Release of videos comes amid Western concern that extremist Islamist groups are gaining influence among Syrian rebels.

Haaretz
Extremist rebel groups in Syria have carried out death sentences on prisoners by cutting their throats, an opposition human rights group reported Tuesday.
Two videos released by the Britain-based Syrian Observatory for Human Rights appeared to show rebels cutting the throats of a prisoner accused of collaborating with the regime and a captured soldier.
The video of the first apparent killing begins with a man, holding a long thin knife, announcing a verdict against a prisoner for collaborating with the regime and “spreading corruption on earth”.

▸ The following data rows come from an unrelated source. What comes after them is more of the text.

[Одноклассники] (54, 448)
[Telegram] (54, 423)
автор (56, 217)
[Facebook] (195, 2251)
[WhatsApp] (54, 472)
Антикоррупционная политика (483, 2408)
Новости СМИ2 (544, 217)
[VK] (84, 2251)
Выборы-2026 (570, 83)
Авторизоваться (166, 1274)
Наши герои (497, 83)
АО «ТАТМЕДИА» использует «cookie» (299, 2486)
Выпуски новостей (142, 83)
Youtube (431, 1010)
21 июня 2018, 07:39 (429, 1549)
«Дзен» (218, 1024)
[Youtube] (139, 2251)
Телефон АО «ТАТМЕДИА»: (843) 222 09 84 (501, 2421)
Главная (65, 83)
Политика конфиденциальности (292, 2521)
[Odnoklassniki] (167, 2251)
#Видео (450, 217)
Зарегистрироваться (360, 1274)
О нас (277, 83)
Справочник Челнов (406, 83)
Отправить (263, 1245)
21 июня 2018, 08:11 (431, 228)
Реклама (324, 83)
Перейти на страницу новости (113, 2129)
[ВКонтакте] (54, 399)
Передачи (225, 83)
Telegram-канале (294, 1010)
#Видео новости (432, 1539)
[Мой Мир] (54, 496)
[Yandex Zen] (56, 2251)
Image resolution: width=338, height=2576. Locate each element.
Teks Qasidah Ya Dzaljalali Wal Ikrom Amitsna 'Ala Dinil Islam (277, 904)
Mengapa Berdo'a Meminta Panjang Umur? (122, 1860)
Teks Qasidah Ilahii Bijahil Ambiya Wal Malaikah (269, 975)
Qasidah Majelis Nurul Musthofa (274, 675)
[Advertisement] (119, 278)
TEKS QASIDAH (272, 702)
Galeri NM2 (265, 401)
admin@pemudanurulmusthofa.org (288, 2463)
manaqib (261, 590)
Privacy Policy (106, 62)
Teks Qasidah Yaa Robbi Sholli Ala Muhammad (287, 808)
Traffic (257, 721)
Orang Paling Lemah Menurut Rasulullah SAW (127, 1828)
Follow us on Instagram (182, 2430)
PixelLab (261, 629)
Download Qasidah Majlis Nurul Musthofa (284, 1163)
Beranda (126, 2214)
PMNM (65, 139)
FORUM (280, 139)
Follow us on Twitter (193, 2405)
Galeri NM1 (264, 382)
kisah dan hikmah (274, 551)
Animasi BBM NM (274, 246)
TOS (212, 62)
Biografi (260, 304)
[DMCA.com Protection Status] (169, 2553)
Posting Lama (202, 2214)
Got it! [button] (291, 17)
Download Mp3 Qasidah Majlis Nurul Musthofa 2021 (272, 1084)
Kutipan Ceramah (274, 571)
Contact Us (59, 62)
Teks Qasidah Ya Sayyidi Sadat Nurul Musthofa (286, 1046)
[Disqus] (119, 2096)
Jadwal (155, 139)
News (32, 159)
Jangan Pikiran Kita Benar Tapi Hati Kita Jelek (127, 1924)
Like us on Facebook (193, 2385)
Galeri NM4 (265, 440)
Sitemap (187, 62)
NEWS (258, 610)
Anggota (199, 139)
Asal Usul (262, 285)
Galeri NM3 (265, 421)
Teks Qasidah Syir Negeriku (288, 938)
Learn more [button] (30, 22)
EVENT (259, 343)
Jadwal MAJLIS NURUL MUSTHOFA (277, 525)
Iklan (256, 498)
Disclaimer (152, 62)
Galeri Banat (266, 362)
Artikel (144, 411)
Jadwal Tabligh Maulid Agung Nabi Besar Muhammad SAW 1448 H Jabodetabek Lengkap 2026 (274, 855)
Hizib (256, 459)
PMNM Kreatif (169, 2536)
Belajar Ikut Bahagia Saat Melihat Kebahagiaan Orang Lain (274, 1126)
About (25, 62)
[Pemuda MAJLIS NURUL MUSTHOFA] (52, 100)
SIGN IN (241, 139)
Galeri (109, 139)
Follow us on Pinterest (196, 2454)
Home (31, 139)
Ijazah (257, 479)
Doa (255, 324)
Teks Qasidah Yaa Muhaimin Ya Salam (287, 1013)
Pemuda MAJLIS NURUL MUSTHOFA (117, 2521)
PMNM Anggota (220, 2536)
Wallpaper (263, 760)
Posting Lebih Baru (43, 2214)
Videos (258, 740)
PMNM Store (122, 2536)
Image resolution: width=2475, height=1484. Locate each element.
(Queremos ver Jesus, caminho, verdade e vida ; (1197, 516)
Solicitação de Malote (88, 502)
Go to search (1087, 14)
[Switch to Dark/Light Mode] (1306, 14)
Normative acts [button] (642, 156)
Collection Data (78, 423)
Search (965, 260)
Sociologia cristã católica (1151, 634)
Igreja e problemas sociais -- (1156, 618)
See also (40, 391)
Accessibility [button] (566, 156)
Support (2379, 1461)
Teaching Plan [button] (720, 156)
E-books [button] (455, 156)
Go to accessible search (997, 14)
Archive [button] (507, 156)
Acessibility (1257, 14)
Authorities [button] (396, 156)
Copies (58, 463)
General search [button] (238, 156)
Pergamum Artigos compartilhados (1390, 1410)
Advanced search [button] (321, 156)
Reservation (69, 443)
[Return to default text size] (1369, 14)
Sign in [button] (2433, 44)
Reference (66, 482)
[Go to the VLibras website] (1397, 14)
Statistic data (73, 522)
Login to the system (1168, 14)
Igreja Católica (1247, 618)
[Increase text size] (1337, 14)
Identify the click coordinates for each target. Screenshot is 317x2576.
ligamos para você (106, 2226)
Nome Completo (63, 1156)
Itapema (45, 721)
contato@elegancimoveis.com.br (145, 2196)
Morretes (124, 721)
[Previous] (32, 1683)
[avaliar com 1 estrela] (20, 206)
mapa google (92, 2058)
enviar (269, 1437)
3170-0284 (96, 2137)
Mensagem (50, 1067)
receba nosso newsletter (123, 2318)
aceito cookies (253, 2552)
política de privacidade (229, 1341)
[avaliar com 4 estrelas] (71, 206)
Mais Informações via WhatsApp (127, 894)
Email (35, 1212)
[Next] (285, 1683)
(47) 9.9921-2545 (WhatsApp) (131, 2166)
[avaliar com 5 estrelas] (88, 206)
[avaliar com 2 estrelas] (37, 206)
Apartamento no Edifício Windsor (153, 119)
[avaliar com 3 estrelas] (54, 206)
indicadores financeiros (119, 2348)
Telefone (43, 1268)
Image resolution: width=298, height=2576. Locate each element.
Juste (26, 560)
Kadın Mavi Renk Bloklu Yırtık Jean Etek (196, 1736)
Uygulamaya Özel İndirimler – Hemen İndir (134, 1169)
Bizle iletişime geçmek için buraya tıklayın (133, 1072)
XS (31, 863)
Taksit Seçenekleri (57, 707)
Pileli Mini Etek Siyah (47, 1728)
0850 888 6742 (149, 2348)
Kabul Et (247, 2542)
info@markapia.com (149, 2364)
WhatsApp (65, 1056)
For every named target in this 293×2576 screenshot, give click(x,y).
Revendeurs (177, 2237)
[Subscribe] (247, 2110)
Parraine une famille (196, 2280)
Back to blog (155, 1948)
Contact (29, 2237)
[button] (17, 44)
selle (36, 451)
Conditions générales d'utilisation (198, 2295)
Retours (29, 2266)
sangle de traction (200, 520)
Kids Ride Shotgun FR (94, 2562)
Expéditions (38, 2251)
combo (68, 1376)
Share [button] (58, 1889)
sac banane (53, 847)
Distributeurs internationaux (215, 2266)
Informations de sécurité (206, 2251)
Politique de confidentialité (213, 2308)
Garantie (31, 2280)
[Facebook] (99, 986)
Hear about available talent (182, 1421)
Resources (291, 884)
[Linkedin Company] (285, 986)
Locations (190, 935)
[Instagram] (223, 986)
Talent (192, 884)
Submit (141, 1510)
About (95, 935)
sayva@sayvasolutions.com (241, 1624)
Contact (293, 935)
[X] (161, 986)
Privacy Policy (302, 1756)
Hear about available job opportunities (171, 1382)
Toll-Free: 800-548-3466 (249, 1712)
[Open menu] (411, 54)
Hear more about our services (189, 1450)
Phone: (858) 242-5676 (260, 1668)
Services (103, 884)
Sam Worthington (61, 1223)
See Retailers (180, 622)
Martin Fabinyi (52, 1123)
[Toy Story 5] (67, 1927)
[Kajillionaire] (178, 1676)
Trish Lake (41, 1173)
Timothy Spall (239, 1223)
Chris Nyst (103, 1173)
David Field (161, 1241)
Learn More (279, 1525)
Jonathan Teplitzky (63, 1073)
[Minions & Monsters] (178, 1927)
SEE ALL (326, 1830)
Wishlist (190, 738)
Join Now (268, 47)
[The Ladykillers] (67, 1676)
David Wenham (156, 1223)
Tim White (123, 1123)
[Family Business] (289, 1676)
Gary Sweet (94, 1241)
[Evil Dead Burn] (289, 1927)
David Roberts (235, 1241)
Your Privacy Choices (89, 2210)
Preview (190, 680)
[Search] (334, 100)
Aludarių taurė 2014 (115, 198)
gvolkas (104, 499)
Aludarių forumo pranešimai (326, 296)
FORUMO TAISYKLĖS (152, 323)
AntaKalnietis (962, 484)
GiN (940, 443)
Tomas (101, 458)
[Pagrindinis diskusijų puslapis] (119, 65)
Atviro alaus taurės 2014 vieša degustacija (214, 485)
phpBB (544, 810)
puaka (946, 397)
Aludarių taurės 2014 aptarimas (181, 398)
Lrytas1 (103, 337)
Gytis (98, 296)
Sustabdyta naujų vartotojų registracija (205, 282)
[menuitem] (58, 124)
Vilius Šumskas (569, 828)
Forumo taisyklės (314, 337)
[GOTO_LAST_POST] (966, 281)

He is then shown handing the knife to another man who cuts the throat of a bound and blindfolded man lying on the ground.
Rami Abdel-Rahman, head of the Observatory, said that one of the two killings took place in Aleppo province, northern Syria, in January while the other was carried out in Daraa on an unknown date.
“This is an unacceptable act towards Syrian citizens,” Abdel-Rahman told DPA, arguing that the uprising against Syrian President Bashar Assad “started with a call for democracy and justice. Such acts are simply against what we believe in.”
The videos could not be independently verified. Abdel-Rahman declined to name the groups responsible for the killings.
Western countries have increasingly expressed fears lately that extremist Islamist groups are gaining influence among Syrian rebels.
In December, the United States listed one of the most prominent Islamist rebel groups, the Al-Nousra Front, as a terrorist organization.
State media reported that scores of “terrorists” – a term used by the regime to refer to rebels – were killed or injured as the army targeted their positions in the Sheikh Miskeen district, on the eastern outskirts of Daraa.
Nearly two years into the conflict in Syria, the death toll stands at 60,000, according to UN estimates, with some 600,000 refugees and two million internally displaced.
Meanwhile, the pro-regime newspaper Al-Watan, in a first semi-official response to the offer of talks made last week by Syrian opposition leader Moaz Khatib, said the call was significant but came “two years late”.
An editorial in Al-Watan rejected Khatib’s comments Monday on Al Jazeera television that “the ball is now in the regime’s court.”
Rather, it said, “two years have gone by, in which we have lost a lot because of the opposition’s stubbornness and their refusal to negotiate.”